Electricity prices in Ontario are now among the highest in North America after years of costly upgrades were made by the province's government to clean up the electrical system and rebuild an antiquated power grid. The resulting rate hikes have hit the manufacturing sector hard and led to significant job losses that are unlike anything seen in neighbouring jurisdictions as factories have relocated to areas with cheaper power, the right-of-centre think tank said in its report released on Tuesday.
While many of Ontario's neighbours were able to slowly rebuild their manufacturing after the financial crisis, that didn't happen in Canada's most-populous province, where 116,435 manufacturing jobs were lost between 2008 and 2015. The slump has hit the heart of Canada's economy, as Ontario's manufacturing sector accounts for almost 40 per cent of the country's exports.
"During the 2008 recession everybody took a hit, but the other regions were able to get their manufacturing back up. But in Ontario that didn't happen. Ontario shows unique signs of stress and decline in manufacturing, so we had to look for something unique to Ontario and that's electricity prices," said Ross McKitrick, the report's co-author and an economics professor at the University of Guelph. He said manufacturing has recovered to pre-recession levels in all of Canada's provinces except for Ontario.
Using existing economic studies, Mr. McKitrick said the report estimated nearly two-thirds of the province's decline in manufacturing jobs since 2008 was due to elevated electricity prices, equalling about 74,881 jobs. Much of the decline was in energy-intensive industries like the paper sector, iron and steel facilities, and automobile manufacturing.
Ontario's Green Energy Act has created tens of thousands of jobs according to the provincial government, but the Fraser Institute report found that 1.8 manufacturing positions were lost for every job created in the renewable-energy industry.
While he admits the job-loss figure is large, Mr. McKitrick said it matched the overall size of the drop in manufacturing. "What's very large is the large increase in electricity prices, that's what drives the loss," he said.
Electricity costs for small industrial consumers in the Ottawa-area increased by 50 per cent between 2010 and 2016 according to the study; in Toronto the average increase was 48 per cent. Outside of Ontario the average Canadian increase for industrial consumers was only 15 per cent.

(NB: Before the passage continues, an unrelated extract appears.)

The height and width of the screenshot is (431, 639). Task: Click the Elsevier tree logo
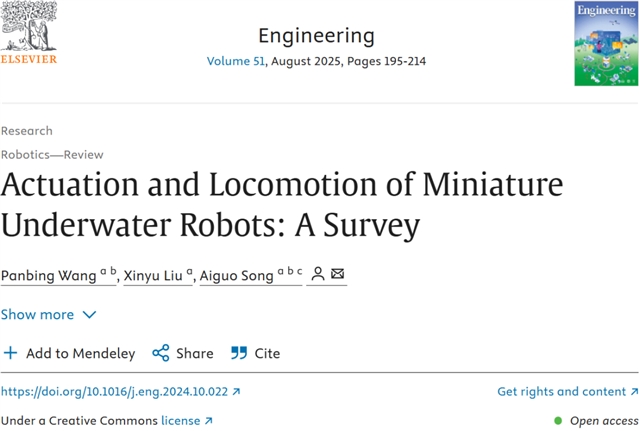click(x=29, y=25)
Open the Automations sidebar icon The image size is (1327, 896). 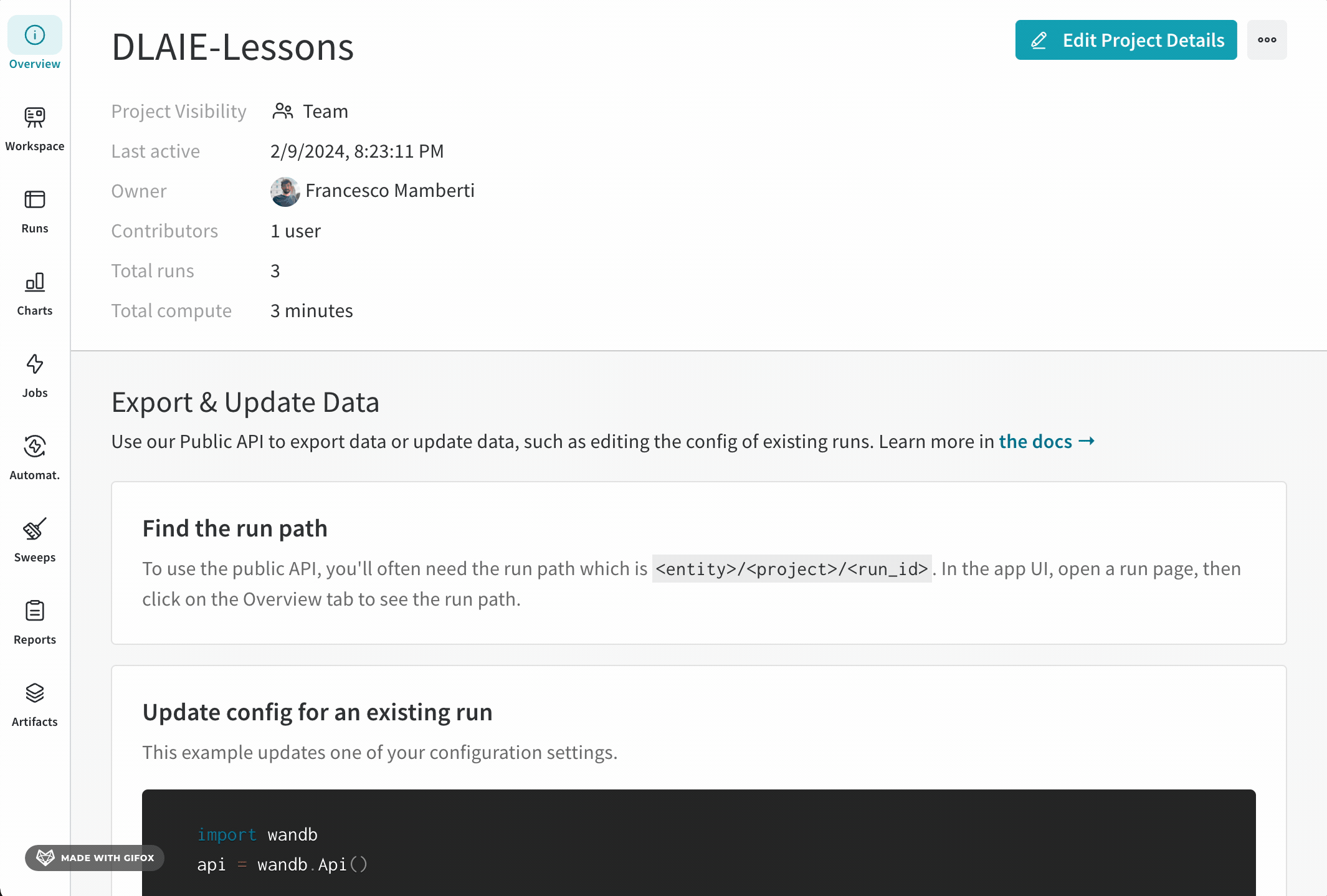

In late 2016, a group of businesses united under the banner of the Coalition of Concerned Manufacturers of Ontario to warn the government that high electricity prices were a real threat that could lead factory owners to look at moving elsewhere.
Economists have warned for some time that Ontario's high electricity costs could impact competitiveness. In surveys conducted by the Conference Board of Canada, business owners have cited electrical bills as a leading obstacle to investment, according to chief economist Craig Alexander. "The climbing electricity prices have put Ontario manufacturers at an increasing competitive disadvantage," he said.
Premier Kathleen Wynne announced plans in the spring to cut hydro rates by 25 per cent this year while capping increases to the rate of inflation for the next four years, a move that will save consumers $24-billion. Ontario's Auditor-General is expected to release a report on Tuesday morning that is critical of that plan, especially the decision to move billions in new debt needed to finance the rebates to a Crown corporation rather than the government's books.